Medicine Box
Ryan Beatty photo (7:5) for Too Many Ways

Introduction

Love held at arm's length

There's a particular kind of heartache that has nothing to do with falling out of love. It's the one where everything is right except the geography. "Too Many Ways" lives entirely in that space, where Ryan Beatty isn't losing someone to indifference or betrayal but to calendars, flights, and the sheer weight of a life split across the country.

The song never asks for pity. It just lays out the arithmetic of a long-distance relationship with startling honesty, and in doing so, makes the emotional cost feel enormous. The love is not in doubt. The goodbye is what keeps happening anyway.

Verse 1

Never enough time

The opening verse sets up a world where time is the enemy, not absence of feeling. There's no time for anybody, no time for books, and crucially, no power to stop the clock from pulling a partner back into their ordinary life.

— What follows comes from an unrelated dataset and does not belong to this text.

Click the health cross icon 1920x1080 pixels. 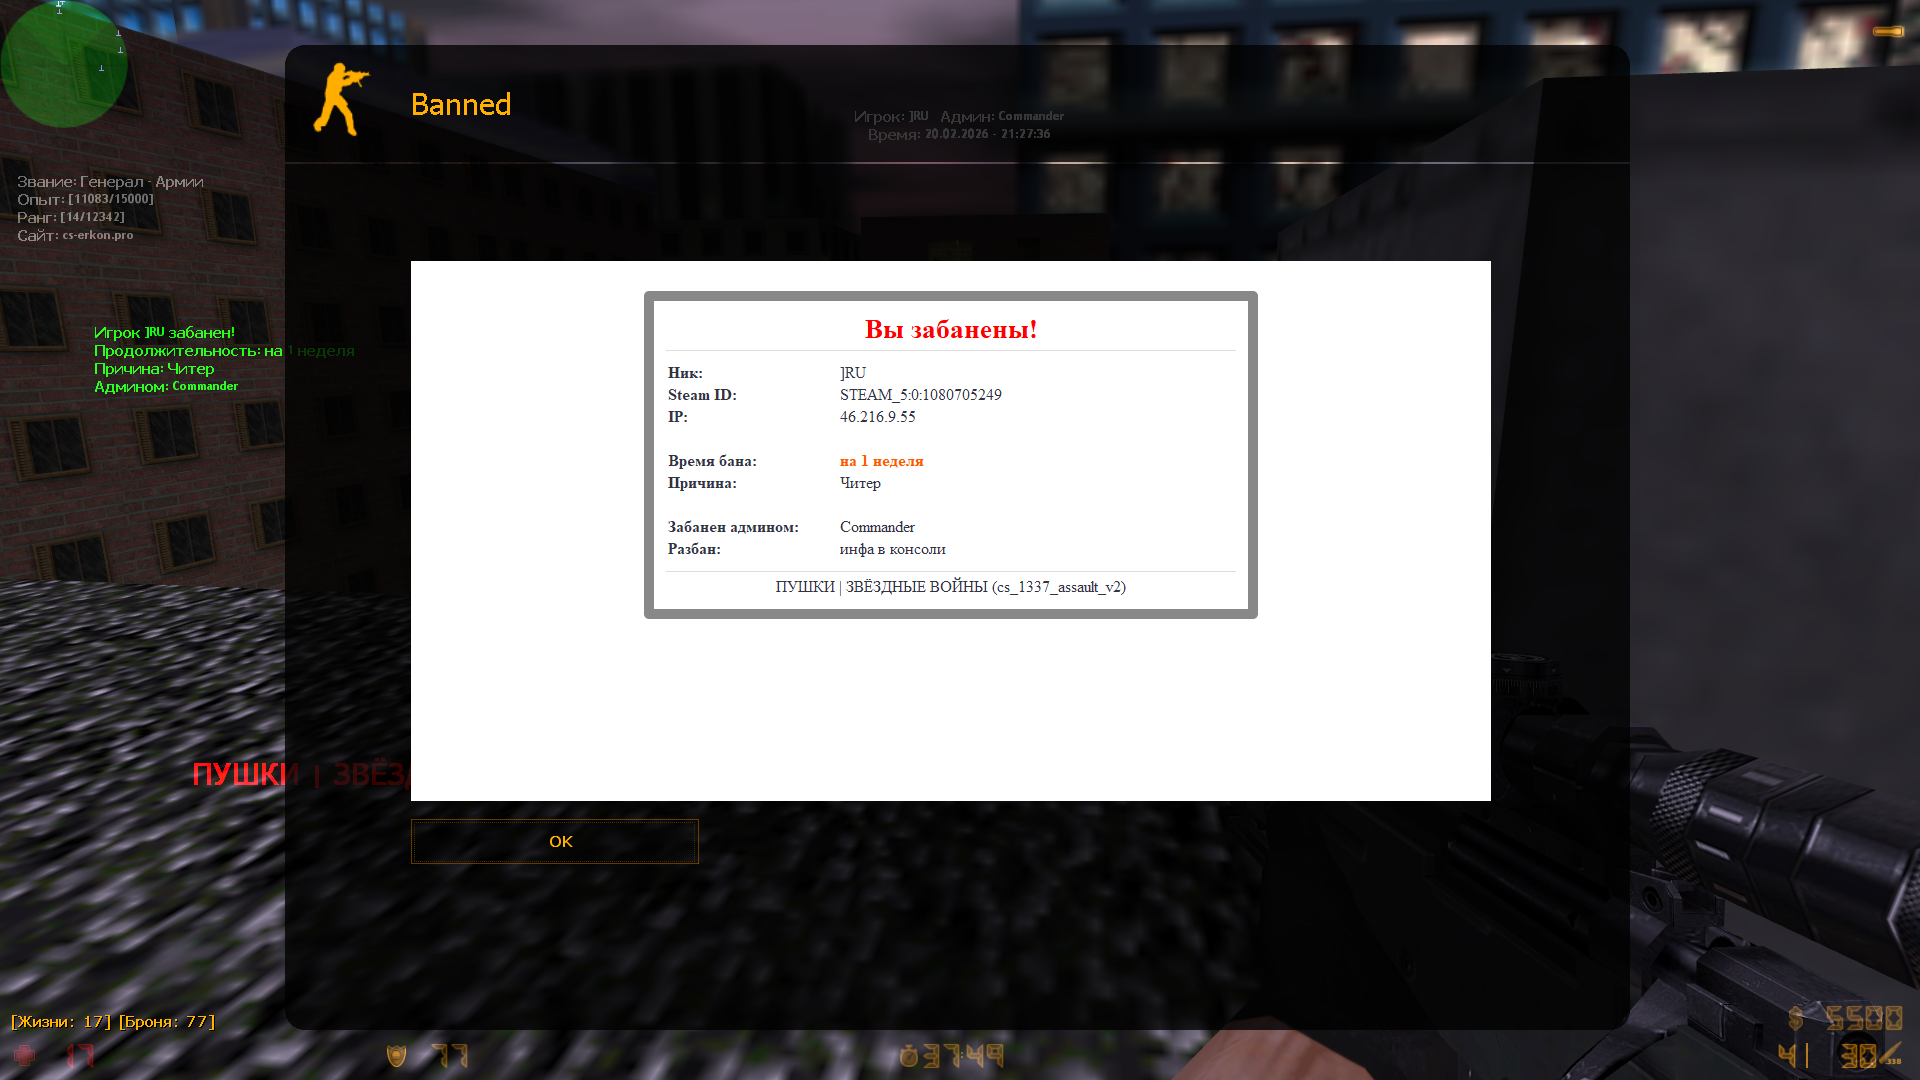pyautogui.click(x=24, y=1055)

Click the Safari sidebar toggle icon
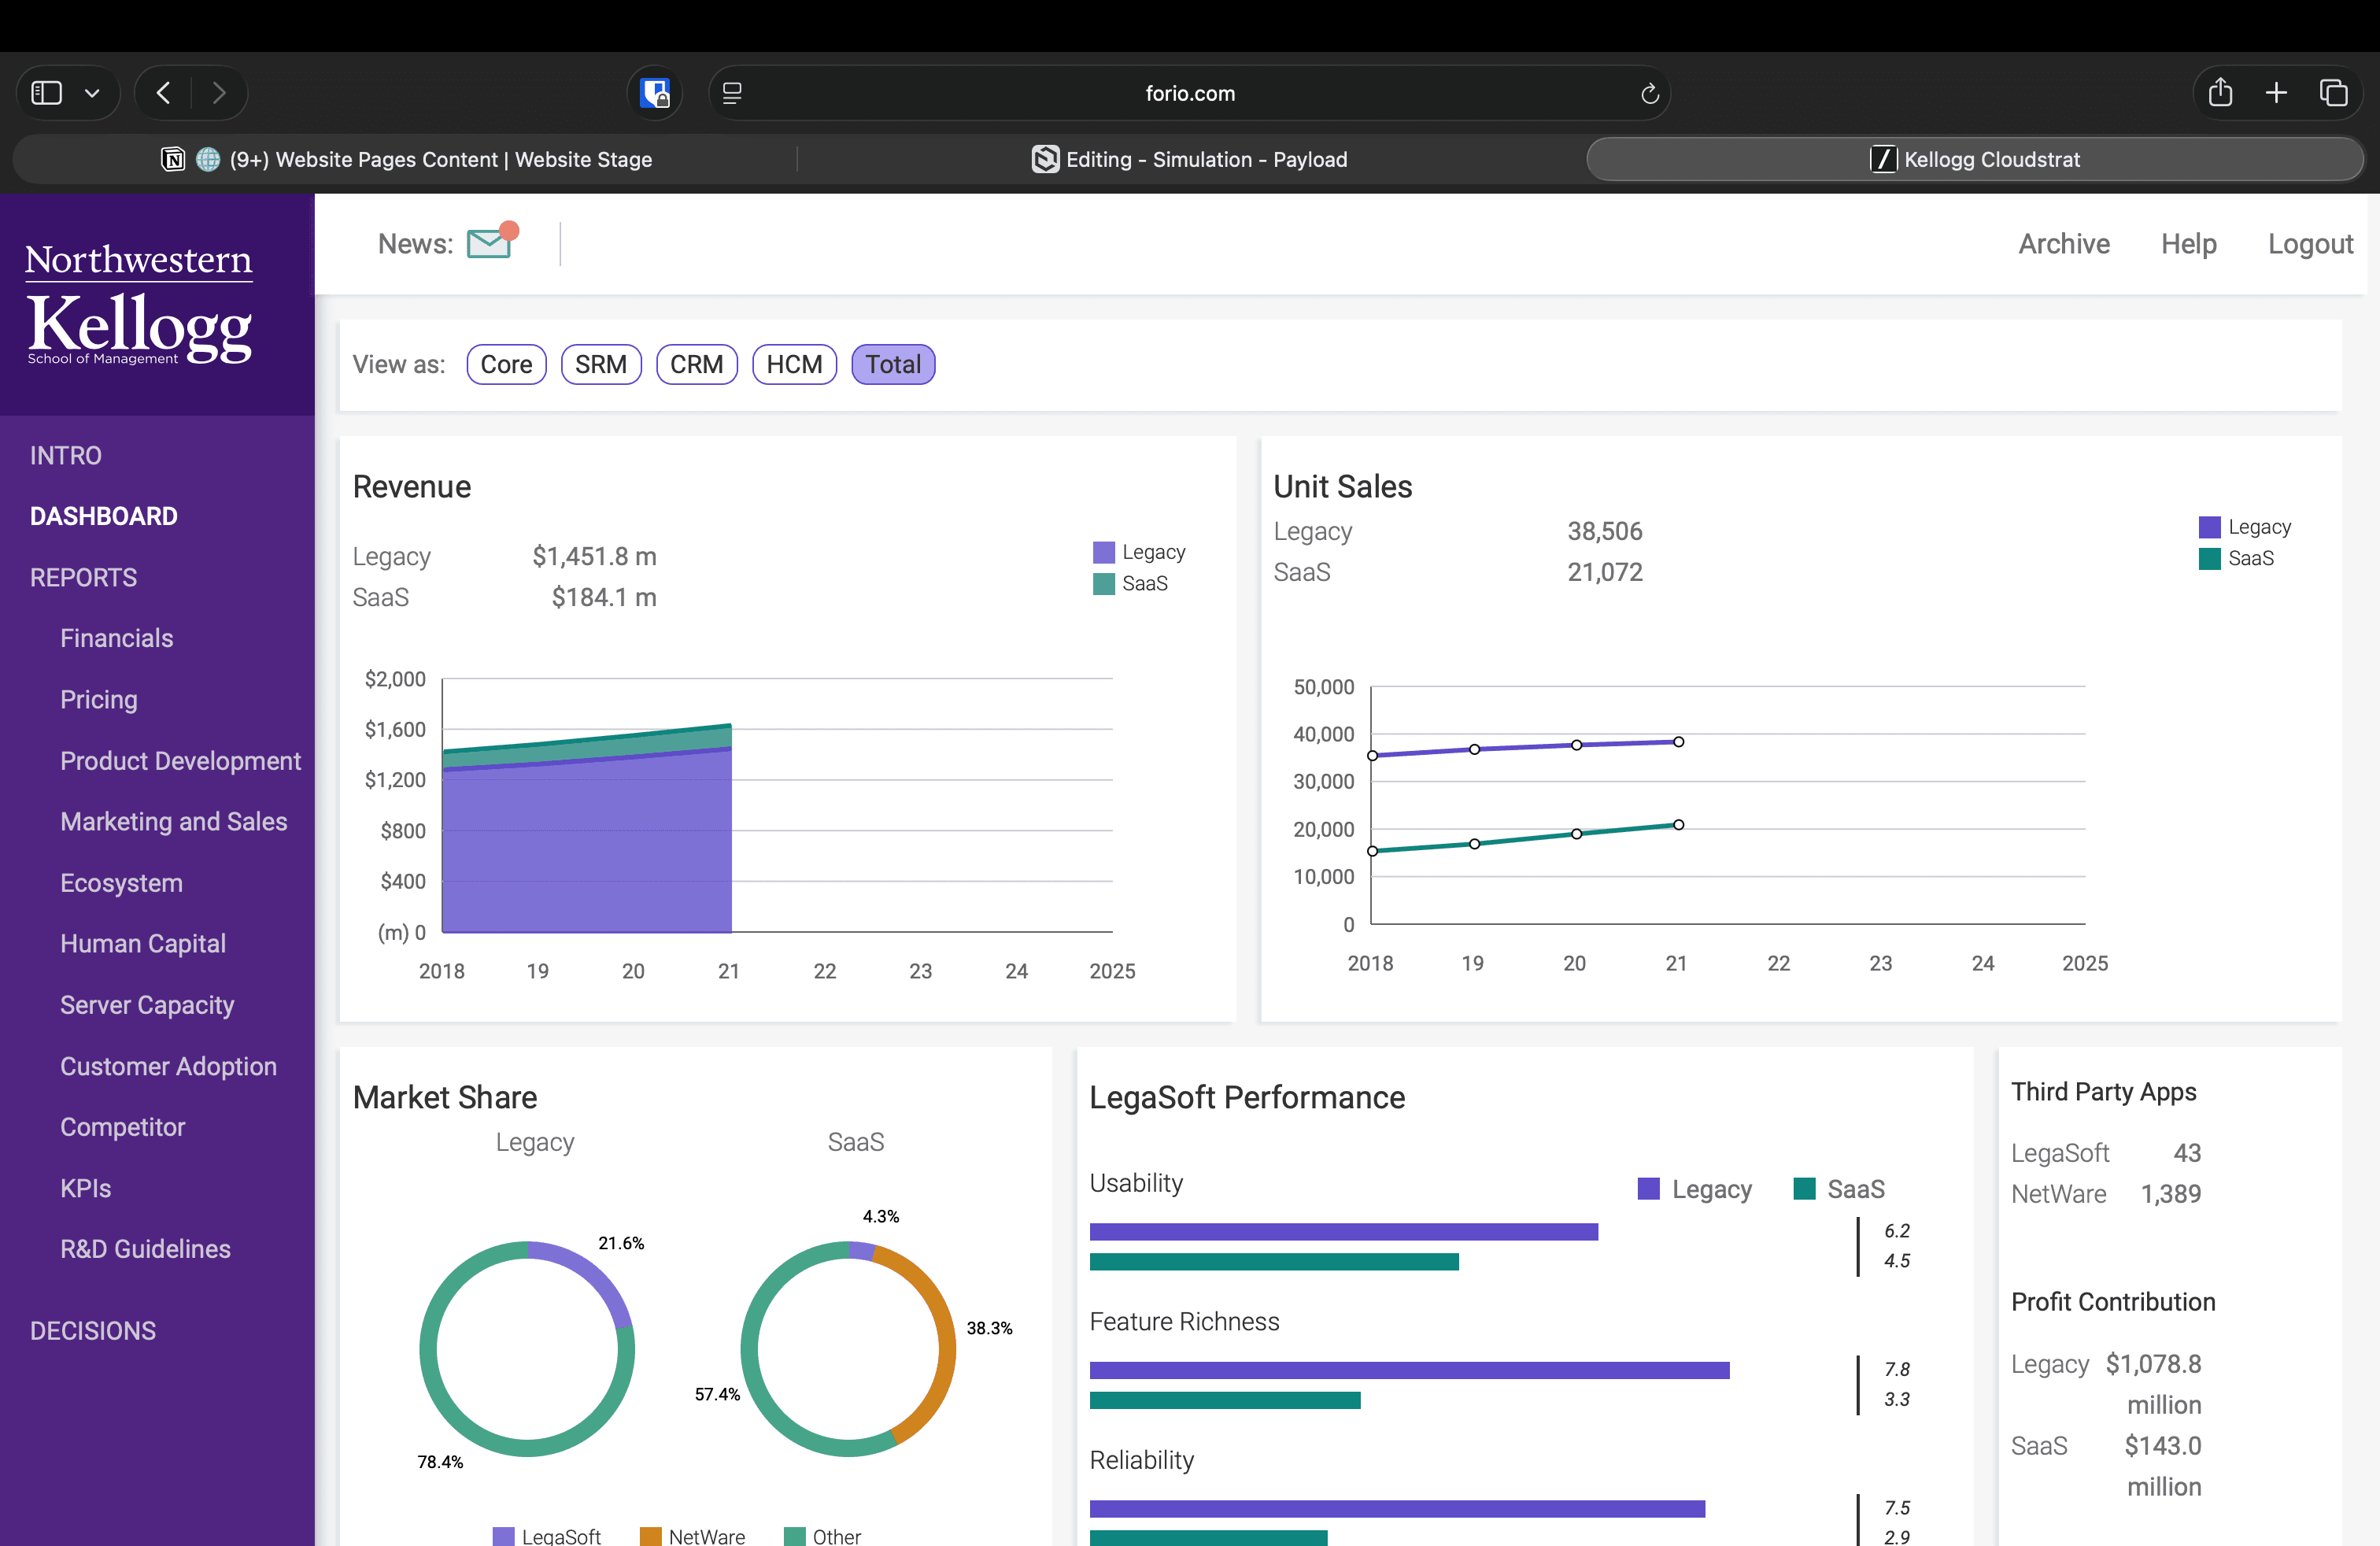47,93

"There's always too much time for leaving / But not enough to say goodbye"

That line is the emotional spine of the whole song. Leaving gets all the time it needs. The goodbye is always rushed, always insufficient. Beatty captures something true here about how the mundane machinery of two separate lives creates a cruelty that nobody actually chose.

Chorus

A life split in two

The chorus is where the full picture comes into focus. California holds the career, the family, the band. Massachusetts holds the man. Neither is a lie. Neither is replaceable. The tension isn't internal conflict, it's structural.

"I've got a man in Massachusetts / Who comes to see me when he can"

The phrasing matters here. He comes when he can. Not when it's easy, not on any reliable schedule, just when the gap in both their lives allows it. And then the chorus pivots on that last line, "too many ways to say goodbye," which echoes the verse's problem but from a different angle. It's not that there are no words for goodbye. It's that there are too many, and none of them are good enough, and you have to keep finding new ones every time.

Verse 2

Peace inside the pain

This is where the song shifts, and it's the most surprising move Beatty makes. Instead of deepening the grief, the second verse opens on something close to calm. Looking out an airplane window, knowing the person you love is somewhere below, blowing kisses at the sky. It's tender and a little surreal.

"A little sugar in the bitter / A silver pearl beneath the brine"

That couplet does something quiet but important. It refuses to let the distance be only painful. There's sweetness in it, something rare and hard-earned, like a pearl that only exists because something irritating got inside the shell. The love didn't form despite the difficulty. It formed inside it.

Then comes the partner's voice, the only moment anyone else speaks in the song:

"It's cold rain and winter frost in Boston / But my arms will keep you warm tonight"

It lands with softness rather than drama. No grand declaration. Just a man in a cold city making a simple promise. That specificity, Boston, winter, arms, makes the whole song feel real in a way that abstract longing never could.

Outro

Goodbye on repeat

The outro strips everything back to the song's two poles, "I love you" and "goodbye" trading places over and over. It's not manipulative repetition. It's mimicking what this relationship actually feels like, cycling between connection and separation with no resolution in sight.

"You know I love you / You know I hate to say goodbye"

The shift from "I hate goodbye" to "you know I hate goodbye" is small but meaningful. By the end Beatty isn't explaining the relationship to the listener anymore. The words are for the person in Massachusetts. The song quietly turns into the thing it was describing all along: another goodbye that doesn't have enough words.

Conclusion

Love that can't be simplified

"Too Many Ways" doesn't resolve its central problem because the central problem doesn't resolve. California and Massachusetts stay where they are. The love and the leaving keep coexisting. What Beatty does instead is make that coexistence feel not tragic but honest, a portrait of two people choosing each other repeatedly inside a situation that makes choosing hard. The title says it all. There are too many ways to say goodbye because no single goodbye is ever final, and no single "I love you" is ever quite enough to cover the distance.